The general vesting rules for employer contributions, including matching contributions, to qualified defined contribution plans are in IRC Section 411(a)(2)(B). There are two alternative minimum vesting schedules. Under the first option, contributions must be 100% vested when a participant completes 3 years of service (commonly referred to as 3-year cliff vesting). Under the second option, contributions vest gradually over 6 years, and a participant must be 100% vested upon completing 6 years of service.

These minimum vesting schedules are the longest time periods, or most restrictive vesting rules, a plan can use to comply with the IRC Section 411(a)(2)(B) minimum vesting standards. A plan can have more generous terms that provide for faster vesting, including immediate vesting.

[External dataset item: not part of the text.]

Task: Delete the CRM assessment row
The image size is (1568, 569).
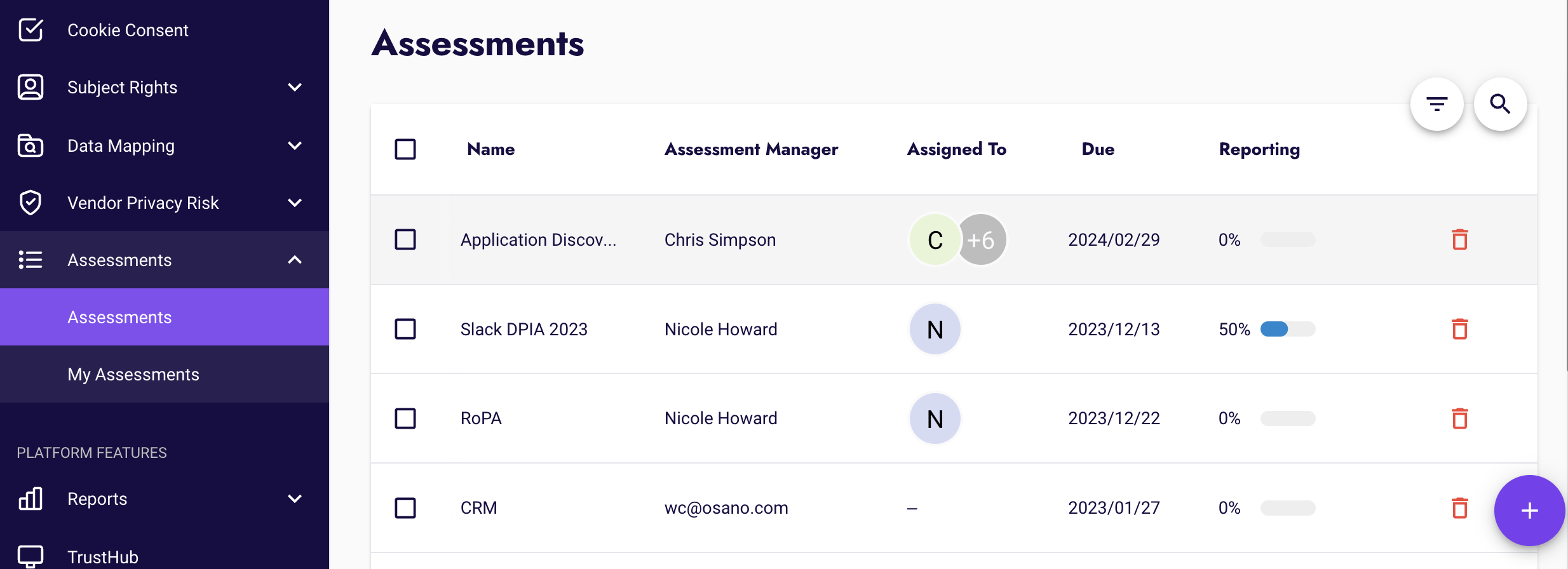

The table below compares the minimum vesting schedules.

Full Years of Service Completed

6-Year Graded Vesting

IRC Section

3-Year Cliff Vesting

IRC Section

Less than 2 years

0% 0%

2 years

20% 0%

3 years

40% 100%

4 years

60% 100%

5 years

80% 100%

6 years

100% 100%

Example 1: John is a participant in a 401(k) plan that provides for elective deferrals and matching contributions and no other contributions. The plan is not a safe harbor 401(k) plan, and the matching contribution is not a QMAC. The plan provides that matching contributions are 100% vested after 3 years of service. John terminates employment after completing 2 years of service. He is 0% vested in his matching contributions account in the plan. (John’s elective deferrals, however, are always 100% vested.) The plan complies with IRC Section 411(a)(2)(B).

Example 2: Same as example 1, except that the plan has a 6-year graded vesting schedule for matching contributions. John is 20% vested in his matching contributions after completing 2 years of service. The plan complies with IRC Section 411(a)(2)(B).

Matching contribution vesting in safe harbor 401(k) plans

Safe harbor 401(k) plans require employer contributions which may be either nonelective or matching. Additional matching contributions may also be made to the plan. The additional contributions can be subject to any permissible vesting schedule under IRC Section 411(a)(2)(B).

ADP safe harbor contributions

Matching contributions made to a safe harbor 401(k) plan that is not a Qualified Automatic Contribution Arrangement (QACA) must be 100% vested at all times in order to satisfy the Actual Deferral Percentage (ADP) test safe harbor. Matching contributions to a QACA safe harbor 401(k) plan must be 100% vested after a participant completes no more than 2 years of service to satisfy the ADP test safe harbor. See IRC Sections 401(k)(12) and 401(k)(13) and Reg. Section 1.401(k)-3.

Example 3: Employer A maintains a non-QACA safe harbor 401(k) plan. The plan provides a basic matching contribution equal to 100% of the first 3% of compensation deferred plus 50% of the next 2% of compensation deferred to the plan. The matching contribution is 100% vested at all times. The plan is deemed to satisfy the ADP test provided that all of the remaining requirements of IRC Section 401(k)(12) are met.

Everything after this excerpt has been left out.